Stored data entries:
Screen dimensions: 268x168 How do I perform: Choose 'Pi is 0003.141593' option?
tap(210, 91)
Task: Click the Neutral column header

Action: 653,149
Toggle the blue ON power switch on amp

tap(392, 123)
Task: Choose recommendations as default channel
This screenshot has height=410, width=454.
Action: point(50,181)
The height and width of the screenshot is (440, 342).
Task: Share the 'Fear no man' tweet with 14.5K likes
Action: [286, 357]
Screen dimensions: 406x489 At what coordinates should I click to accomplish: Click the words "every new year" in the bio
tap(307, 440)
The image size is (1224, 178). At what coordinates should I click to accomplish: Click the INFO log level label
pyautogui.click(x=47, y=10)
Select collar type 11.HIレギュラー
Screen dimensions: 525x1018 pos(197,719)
--
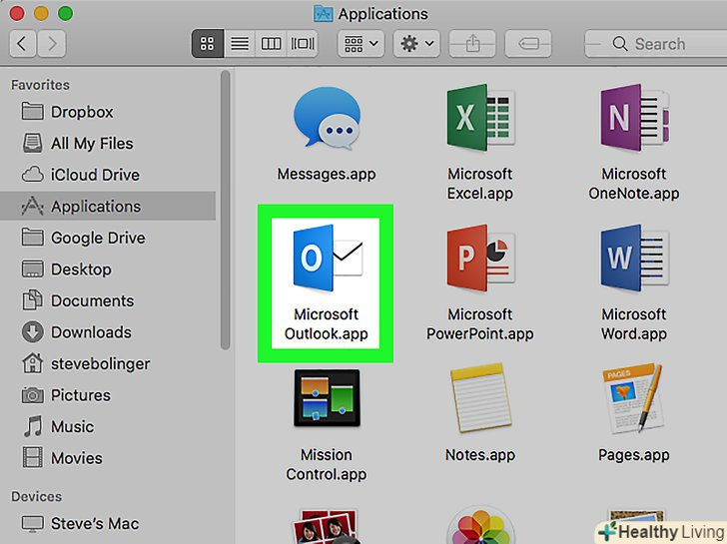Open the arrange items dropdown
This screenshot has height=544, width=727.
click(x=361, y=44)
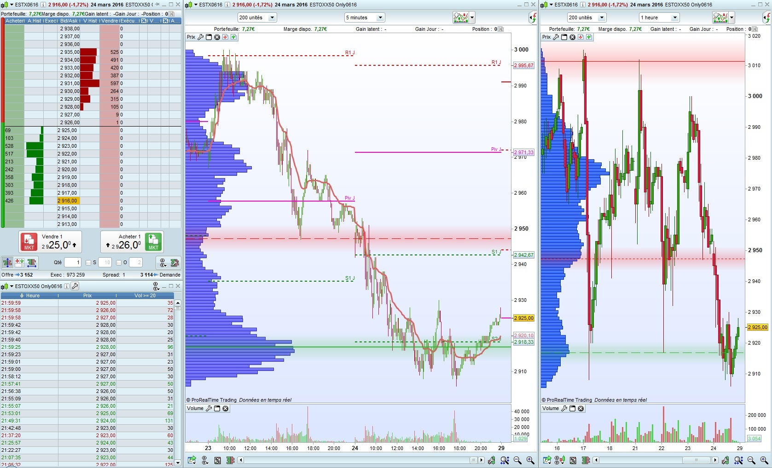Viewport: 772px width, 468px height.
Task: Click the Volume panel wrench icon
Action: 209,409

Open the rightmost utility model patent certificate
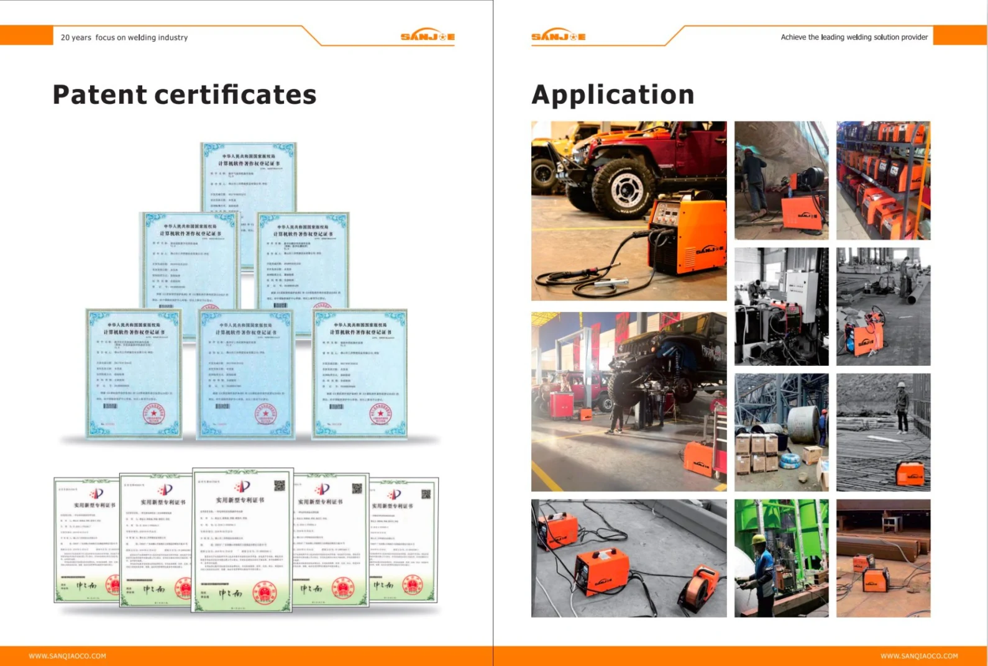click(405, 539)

[Description of the task]
Would you retype exactly the lines above, from the line with "Screen dimensions: 268x168" to the line with "Task: Choose recommendations", with both end lines kept and nothing more?

[Solution for this problem]
Screen dimensions: 268x168 How do I perform: Choose 'Pi is 0003.141593' option?
tap(210, 91)
Task: Click the Neutral column header

Action: 653,149
Toggle the blue ON power switch on amp

tap(392, 123)
Task: Choose recommendations as default channel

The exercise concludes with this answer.